If I were taking you for a drive and wanted to keep the location secret from you (think CIA safe house), other than blind-folding you, I'd pick the route in advance. It wouldn't be the shortest or simplest path. It would just be confusing. And, to make sure no one accidentally told you anything, I might you a bunch of different taxis, each one just knowing to get you from Point-A to Point-B, not where you were eventually going, nto where you originally came from, and not necessarily even which was the last stop.

And, every time I took someone to the safe house, I'd use a different route and different drivers, so no one figured anything out, e.g. there's usually anther driver waiting over there, or "last stop".

And, of course, if you happened to be carrying any secrets, I'd want them encrypted and inconspiciously hand-cuffeed to your wrist.

How Do We Acheive This In Software?

First, we need to establish the network of taxi drivers. We need a set of nodes that will do this type of hop-to-hop routing for us, accepting messages and forwarding them as needed.

Then we need a way of expressing our route to those among this network of nodes that we choose to use -- without letting them all see it. To do this, we first pick our nodes, and then negotiate with each of them a key to use to encrpyt the messages for their hop. What they get when they decrypt each is another message. The payload is encrypted, but the header is not and gives them the next hop. the last hop hands off the message, either encrypted such that the destination can decrypt it, or not at all.

So, first we pick some arbitrary routing. Then, we negotiate this set of keys with each hop. Finally, we encrpyt the message so each hop can decrpyt it in turn.
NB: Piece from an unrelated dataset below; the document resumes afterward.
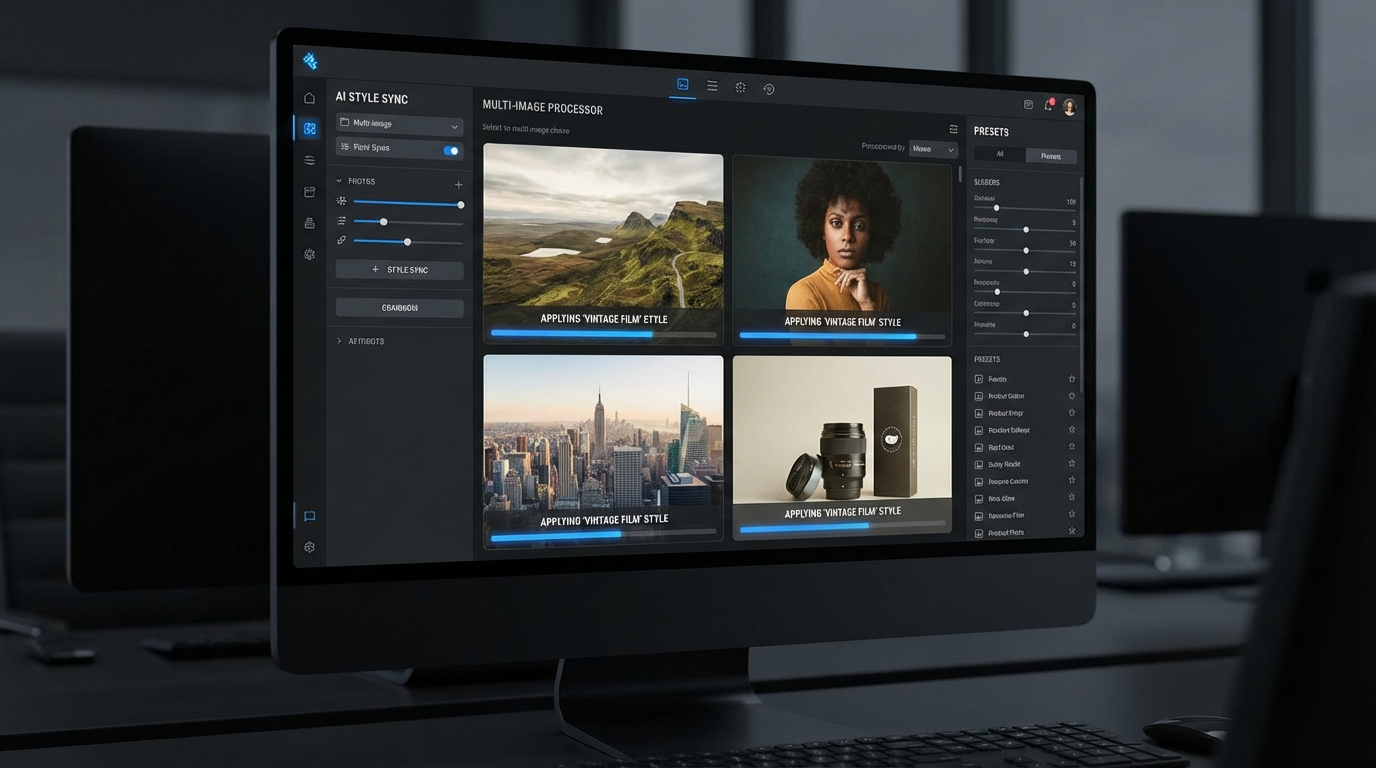Open the Multi-Image dropdown in left panel
This screenshot has height=768, width=1376.
399,124
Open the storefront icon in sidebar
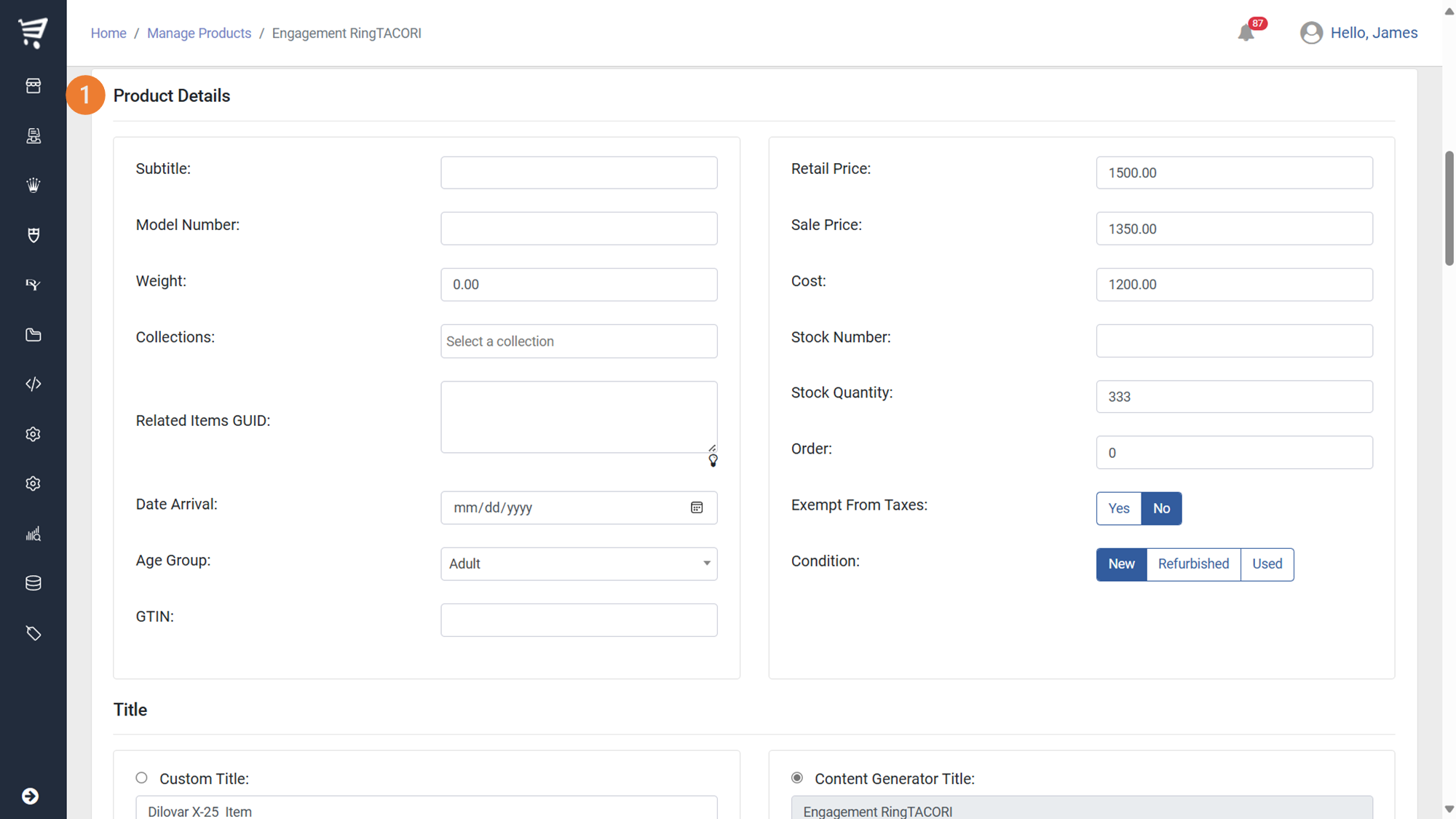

Now, we send our messge to the first router, and it flies from there.

What we have created here is essentially a virtual circuit. We've set up a path from Point-A to Point-B. But, since we had to negotiate all of these keys, we want to use it for at least a while. So, we send a bunch of messages through before creating an new one. This amortizes the communication cost over time.

But, of course, not too much time. We want to switch routings again fairly soon, so that traffic analysis doesn't show our pattern of traffic through this set of routers.

Tor

The system as described above is essentially tor. In addition Tor offers anonymous roundezvous services. In other words, it allows clients and servers to connect anonymously to each other using the anonymous Tor network to generate a virtual meeting place that is not at either system.

Beyond Tor

Tor hides the actual routes. And, it uses virtual circuits for only about 10 minutes, to balance the amortization of the cost with the desire to keep things changing.

But additional levels of protection might be needed against determined adversaries. For example, traffic analysis might show that the source, the destination, and certain linkes are "hot" at certain times. Or, certain timing artifacts might be noticed at one node and observed at another.

To combat this problem, it is possible one can generate a bunch of bogus traffic to dilute the real traffic. One can also bundle messages together somewhat arbitrarily at the various nodes, only unbundling them later to mix the traffic streams. It is also possible to have the various routing nodes introduce random timing artifacts, such as jitter, delay, or reordering.